WHAT YOU WILL DO:
What is needed is the whole of the data, set down exactly.

INFORMATION GIVEN START

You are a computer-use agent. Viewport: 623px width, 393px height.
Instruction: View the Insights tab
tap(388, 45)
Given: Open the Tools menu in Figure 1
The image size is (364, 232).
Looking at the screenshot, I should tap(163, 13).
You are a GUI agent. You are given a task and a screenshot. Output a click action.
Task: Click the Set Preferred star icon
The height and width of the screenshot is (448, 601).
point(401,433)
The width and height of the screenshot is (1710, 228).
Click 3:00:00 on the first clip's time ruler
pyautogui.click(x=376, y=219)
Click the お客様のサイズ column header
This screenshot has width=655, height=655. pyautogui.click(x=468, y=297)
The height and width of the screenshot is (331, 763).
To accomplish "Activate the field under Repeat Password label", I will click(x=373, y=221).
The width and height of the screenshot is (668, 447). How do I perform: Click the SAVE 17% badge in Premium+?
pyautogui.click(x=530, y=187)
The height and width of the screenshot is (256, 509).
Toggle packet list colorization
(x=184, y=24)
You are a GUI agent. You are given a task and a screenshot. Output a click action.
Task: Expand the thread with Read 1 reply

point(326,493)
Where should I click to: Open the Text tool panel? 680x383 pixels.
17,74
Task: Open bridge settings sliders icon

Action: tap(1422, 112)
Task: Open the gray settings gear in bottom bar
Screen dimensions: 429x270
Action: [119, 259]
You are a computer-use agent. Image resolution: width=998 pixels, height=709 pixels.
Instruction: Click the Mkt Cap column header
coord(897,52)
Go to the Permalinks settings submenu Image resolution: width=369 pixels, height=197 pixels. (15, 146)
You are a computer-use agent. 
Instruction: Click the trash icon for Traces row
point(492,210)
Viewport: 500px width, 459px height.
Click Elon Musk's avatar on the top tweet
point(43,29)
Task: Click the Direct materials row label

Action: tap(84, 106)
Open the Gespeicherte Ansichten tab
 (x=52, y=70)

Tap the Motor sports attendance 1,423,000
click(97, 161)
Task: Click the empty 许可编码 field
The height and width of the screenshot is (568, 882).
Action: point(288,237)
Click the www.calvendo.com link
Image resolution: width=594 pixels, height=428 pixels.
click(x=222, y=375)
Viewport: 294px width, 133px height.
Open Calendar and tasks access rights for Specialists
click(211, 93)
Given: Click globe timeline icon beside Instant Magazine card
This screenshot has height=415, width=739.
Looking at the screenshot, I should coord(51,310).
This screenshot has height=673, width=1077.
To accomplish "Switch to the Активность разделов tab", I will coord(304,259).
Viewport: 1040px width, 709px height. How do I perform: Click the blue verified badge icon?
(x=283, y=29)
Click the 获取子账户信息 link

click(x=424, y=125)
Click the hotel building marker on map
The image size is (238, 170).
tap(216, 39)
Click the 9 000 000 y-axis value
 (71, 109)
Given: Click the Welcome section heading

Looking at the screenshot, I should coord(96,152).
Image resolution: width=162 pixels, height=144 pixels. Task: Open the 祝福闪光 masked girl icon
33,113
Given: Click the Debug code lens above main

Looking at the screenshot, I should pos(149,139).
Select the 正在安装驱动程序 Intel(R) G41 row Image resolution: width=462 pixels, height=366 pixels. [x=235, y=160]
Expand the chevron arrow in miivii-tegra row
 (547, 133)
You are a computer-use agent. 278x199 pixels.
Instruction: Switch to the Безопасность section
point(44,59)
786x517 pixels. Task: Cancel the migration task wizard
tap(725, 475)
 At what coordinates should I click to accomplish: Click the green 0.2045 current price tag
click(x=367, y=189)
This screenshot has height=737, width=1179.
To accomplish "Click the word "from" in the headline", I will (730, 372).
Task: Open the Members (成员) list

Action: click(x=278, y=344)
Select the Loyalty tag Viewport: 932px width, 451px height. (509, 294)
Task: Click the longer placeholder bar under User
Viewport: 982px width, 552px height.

INFORMATION GIVEN END

RESULT FOR THIS TASK:
You are a computer-use agent. Viewport: 623px width, 393px height.
Instruction: View the Insights tab
tap(388, 45)
Given: Open the Tools menu in Figure 1
The image size is (364, 232).
Looking at the screenshot, I should tap(163, 13).
You are a GUI agent. You are given a task and a screenshot. Output a click action.
Task: Click the Set Preferred star icon
The height and width of the screenshot is (448, 601).
point(401,433)
The width and height of the screenshot is (1710, 228).
Click 3:00:00 on the first clip's time ruler
pyautogui.click(x=376, y=219)
Click the お客様のサイズ column header
This screenshot has width=655, height=655. pyautogui.click(x=468, y=297)
The height and width of the screenshot is (331, 763).
To accomplish "Activate the field under Repeat Password label", I will click(x=373, y=221).
The width and height of the screenshot is (668, 447). How do I perform: Click the SAVE 17% badge in Premium+?
pyautogui.click(x=530, y=187)
The height and width of the screenshot is (256, 509).
Toggle packet list colorization
(x=184, y=24)
You are a GUI agent. You are given a task and a screenshot. Output a click action.
Task: Expand the thread with Read 1 reply

point(326,493)
Where should I click to: Open the Text tool panel? 680x383 pixels.
17,74
Task: Open bridge settings sliders icon

Action: tap(1422, 112)
Task: Open the gray settings gear in bottom bar
Screen dimensions: 429x270
Action: [119, 259]
You are a computer-use agent. Image resolution: width=998 pixels, height=709 pixels.
Instruction: Click the Mkt Cap column header
coord(897,52)
Go to the Permalinks settings submenu Image resolution: width=369 pixels, height=197 pixels. (15, 146)
You are a computer-use agent. 
Instruction: Click the trash icon for Traces row
point(492,210)
Viewport: 500px width, 459px height.
Click Elon Musk's avatar on the top tweet
point(43,29)
Task: Click the Direct materials row label

Action: tap(84, 106)
Open the Gespeicherte Ansichten tab
 (x=52, y=70)

Tap the Motor sports attendance 1,423,000
click(97, 161)
Task: Click the empty 许可编码 field
The height and width of the screenshot is (568, 882).
Action: point(288,237)
Click the www.calvendo.com link
Image resolution: width=594 pixels, height=428 pixels.
click(x=222, y=375)
Viewport: 294px width, 133px height.
Open Calendar and tasks access rights for Specialists
click(211, 93)
Given: Click globe timeline icon beside Instant Magazine card
This screenshot has height=415, width=739.
Looking at the screenshot, I should coord(51,310).
This screenshot has height=673, width=1077.
To accomplish "Switch to the Активность разделов tab", I will coord(304,259).
Viewport: 1040px width, 709px height. How do I perform: Click the blue verified badge icon?
(x=283, y=29)
Click the 获取子账户信息 link

click(x=424, y=125)
Click the hotel building marker on map
The image size is (238, 170).
tap(216, 39)
Click the 9 000 000 y-axis value
 (71, 109)
Given: Click the Welcome section heading

Looking at the screenshot, I should coord(96,152).
Image resolution: width=162 pixels, height=144 pixels. Task: Open the 祝福闪光 masked girl icon
33,113
Given: Click the Debug code lens above main

Looking at the screenshot, I should pos(149,139).
Select the 正在安装驱动程序 Intel(R) G41 row Image resolution: width=462 pixels, height=366 pixels. [x=235, y=160]
Expand the chevron arrow in miivii-tegra row
 (547, 133)
You are a computer-use agent. 278x199 pixels.
Instruction: Switch to the Безопасность section
point(44,59)
786x517 pixels. Task: Cancel the migration task wizard
tap(725, 475)
 At what coordinates should I click to accomplish: Click the green 0.2045 current price tag
click(x=367, y=189)
This screenshot has height=737, width=1179.
To accomplish "Click the word "from" in the headline", I will (730, 372).
Task: Open the Members (成员) list

Action: click(x=278, y=344)
Select the Loyalty tag Viewport: 932px width, 451px height. (509, 294)
Task: Click the longer placeholder bar under User
Viewport: 982px width, 552px height.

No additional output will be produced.